Note that out of the ECMA standards you mentioned, only ECMA-48 is still viable, and very much so. All the others are defunct, and should be ignored.

> Yes, but do we really care so much about styling in terminal emulators?

Not sure what “we” you are referring to…
But some things are already implemented, like more  colours, more underlines and with separate colouring.

I do not attempt to change that ECMA-48 is a smörgåsbord of things to choose from. And I am not sure I can persuade terminal emulator developers to implement tables, but it would surely be nice to have proper tables and not just “ASCII art” tables…

And, as I have mentioned, add some styling capability to otherwise “plain text” editors. Not having to use a high end document formatting tool if you don’t really need that for some underlining, bold, bigger letters, or even tables.

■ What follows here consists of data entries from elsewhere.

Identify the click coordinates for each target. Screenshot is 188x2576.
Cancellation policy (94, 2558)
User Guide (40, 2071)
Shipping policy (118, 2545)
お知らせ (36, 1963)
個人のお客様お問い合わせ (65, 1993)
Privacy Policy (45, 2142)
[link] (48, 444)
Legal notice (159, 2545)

Not everything has to be super-high end for styling text.

> In my experience, the best formatted text in emulators were (and are) the manual pages (bold, italic, good *dynamic* layout, etc.). But I (and it seems most of people) find much more readable to view them online (also on very bad html-formatted, which are unfortunately common).

No, I would not recommend using a terminal emulator for viewing web pages.

> (and I found Lynx and w3c bad).
> 
> 
> But how do you input the formatting?

For output to a terminal emulator from a program, the source program would have string constants for control sequences or parts thereof, just like done now.

For a styling enhanced plain text editor one should be able to select a text portion, and then use a menu or keyboard shortcut to select a styling, as it is done in just about any modern text editor. There is no need for an end user to see the styling codes. Using something like HTML syntax would have terrible consequences in that it is hard to tell content from controls. For HTML for instance one MUST use < for <, so that it is not taken as start of a “tag”. That is absolutely nothing you want to see for a terminal, nor for a styling enhanced plain text editor.